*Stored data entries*
####################
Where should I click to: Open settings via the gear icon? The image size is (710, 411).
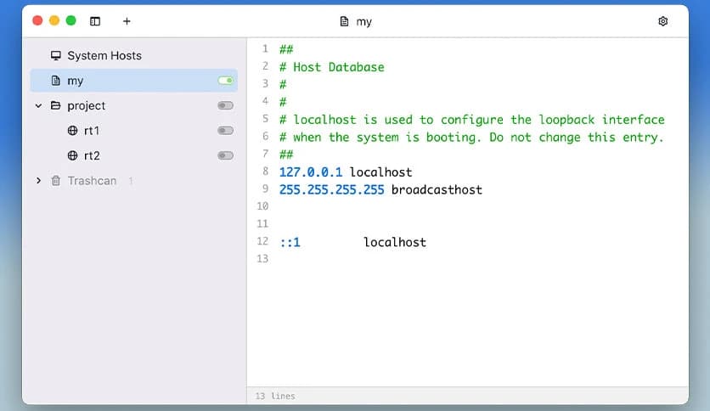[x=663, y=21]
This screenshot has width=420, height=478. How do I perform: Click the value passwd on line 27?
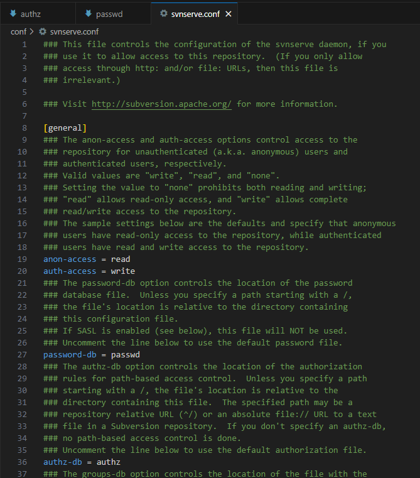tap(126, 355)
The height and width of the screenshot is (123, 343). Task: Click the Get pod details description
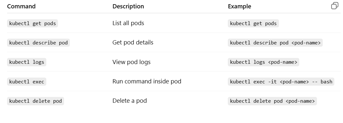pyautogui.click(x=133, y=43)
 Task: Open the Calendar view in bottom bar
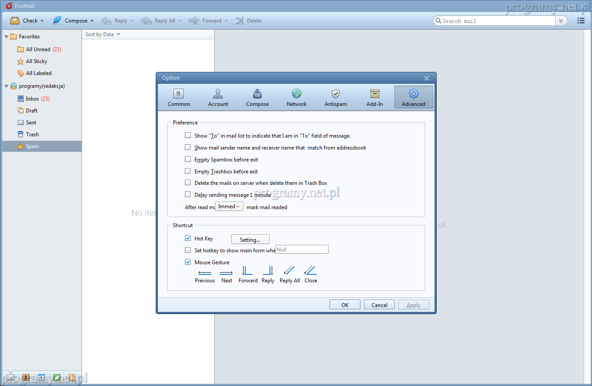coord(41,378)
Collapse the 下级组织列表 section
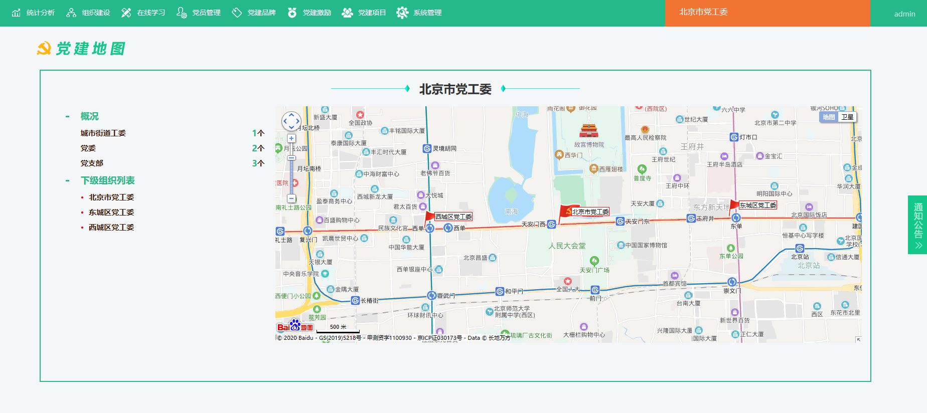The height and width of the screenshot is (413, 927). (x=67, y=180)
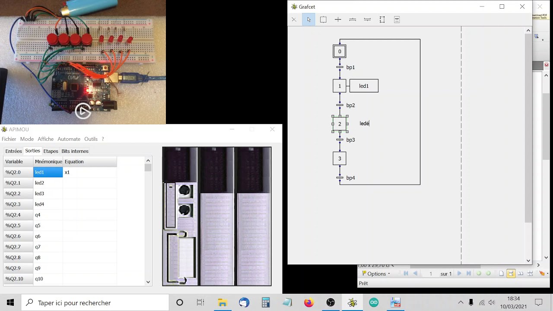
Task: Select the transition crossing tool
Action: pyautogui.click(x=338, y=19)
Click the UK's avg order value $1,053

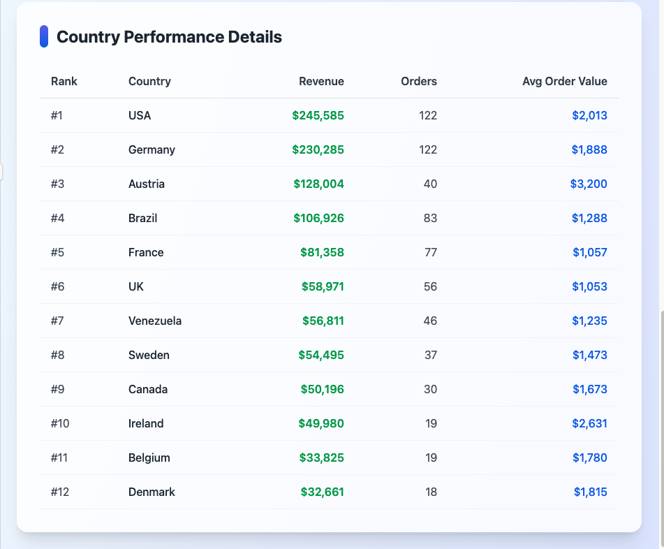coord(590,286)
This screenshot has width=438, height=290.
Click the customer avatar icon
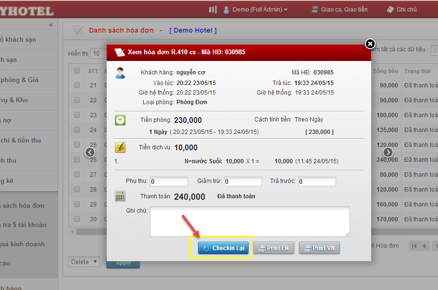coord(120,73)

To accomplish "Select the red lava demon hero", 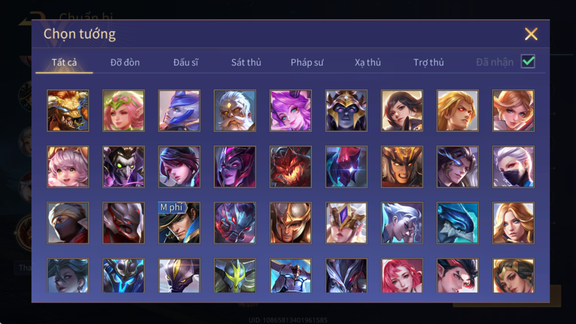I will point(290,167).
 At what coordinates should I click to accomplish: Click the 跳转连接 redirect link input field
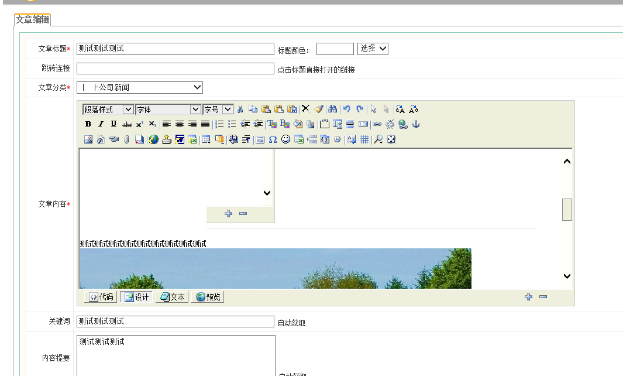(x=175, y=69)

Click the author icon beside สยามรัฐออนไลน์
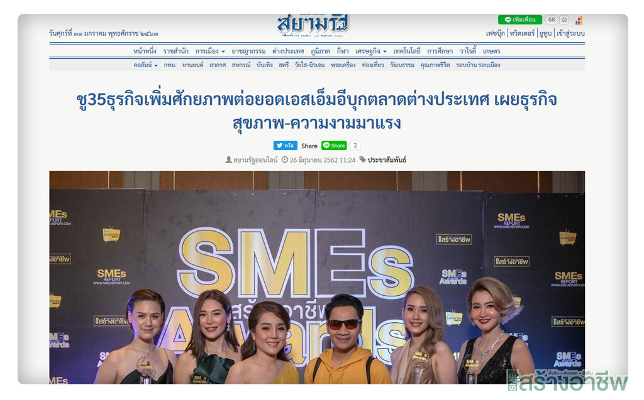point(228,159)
####################
*EXERCISE BRIEF*
After locating the line containing "Collapse the 下级组织列表 section" in the entries above, return it and every line after it exactly, ending at the line containing "This screenshot has width=438, height=290.", without pictures.

*TASK ANSWER*
Collapse the 下级组织列表 section
The height and width of the screenshot is (413, 927). (x=67, y=180)
Task: Select the transition crossing tool
Action: pyautogui.click(x=338, y=19)
Click the UK's avg order value $1,053

coord(590,286)
This screenshot has width=438, height=290.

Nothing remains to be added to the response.